Nei racconti Palahniuk affronta l’immane schiera di coloro che scrivono. In uno i malati di scrittura sono in colonia, gestiti dal moribondo Whittier, pagano chi li ascolta. In un altro vengono rinchiusi come in gabbie ed hanno soltanto sette minuti per raccontare la loro storia. C’è la rassegna degli scritti mozzati dal tempo implacabile. È meglio il racconto inventato o quello vissuto? “C’è puzza di catarsi”. Si schiavizza cose e persone per tornaconto, si può schiavizzare se stessi? La terapia della parola dei corsi di scrittura. L’agognato contratto editoriale è la beatificazione. Spiacente, i sette minuti sono scaduti.
In “Ninna Nanna” il protagonista è un libro di filastrocche, contiene una nenia africana che, come viene letta, procura la dolce morte di bambini. Ci sarà la caccia al libro e alla sua distruzione. Le favole hanno un potere terribile e bisogna bloccarle!
Il suo libro manifesto è “Soffocare” del 2001. “Se stai per metterti a leggere, evita,” il suo gentile invito nell’incipit. Il giovane Victor Mancini ha la vecchia madre che soffre di Alzheimer ricoverata. Victor dopo aver fallito come studente di medicina di mestiere fa il figurante in un parco dove si ricostruisce un villaggio del 1700. Ha difficoltà a pagare le rette della costosa casa di cura St Anthony e allora escogita un espediente. Si reca nei ristoranti e finge di soffocare per un boccone. “Non respiro più. Balzo in piedi con la bocca spalancata… Chi sarà l’eroe della serata?” Chi lo salverà? Per destare interesse distribuisce calci ai commensali. I salvatori diventeranno come padri per lui. Ad ogni ricorrenza gli invieranno dei soldi. Ha dato il senso della vita a dei simili e loro gliene sono grati. Finalmente un messaggio positivo, c’è un abbraccio sebbene nato da una truffa ed abbia un corollario mercantile. Victor deve rischiare la vita per ricevere affetto.

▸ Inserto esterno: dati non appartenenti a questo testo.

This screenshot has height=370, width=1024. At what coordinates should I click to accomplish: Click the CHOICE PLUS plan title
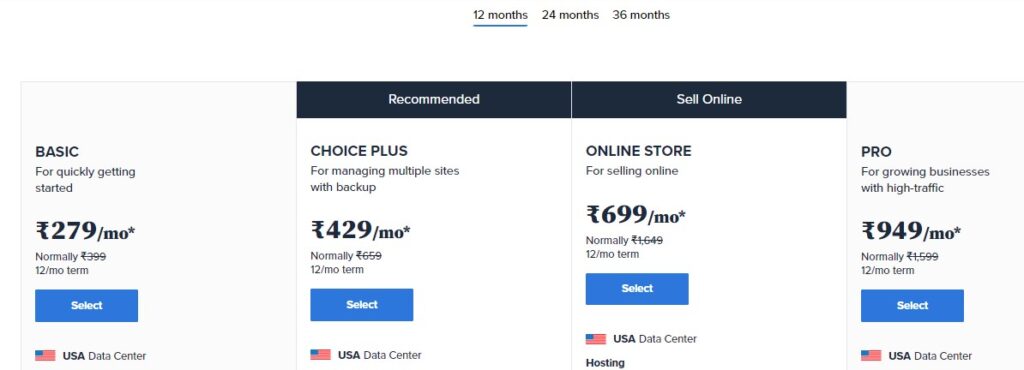coord(359,151)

La dottoressa Paige Marshall propone una guarigione della madre che viene rifiutata. È l’indicazione che la gente è rassegnata a quel che gli capita, al percorso assegnato, non vuole i miracoli, alternative. Disturbano il loro meschino pascolare. Naturalmente la dottoressa non è dottoressa ma un’altra internata del ricovero eIda, la madre, non è la madre. Questa muore soffocata da un boccone. Avviene la traslazione del fatto fasullo del ragazzo nella realtà a colpire la donna. L’impuro connubio dell’irreale con il reale.
Cinque milioni di libri venduti, si afferma. Qui si impone un discorso a doppio binario su i lettori. Non sono alieni pertanto sono cittadini americani, gli stessi che Palahniuk schernisce. Soggetti e oggetti nel contempo. Anche se deformata nelle pagine si srotola la loro esistenza. Perché accettano? Vittime di masochismo? L’altro riguarda la responsabilità. Sono consenzienti, partecipi alle orripilanti vicende stampate, li si può indiziare di favoreggiamento? In fondo sono da ritenersi complici dei deliri, della esagerata malvagità di Chuck Palahniuk. Della sua disperazione esistenziale: “Si vive e si muore e il resto è solo un’illusione”.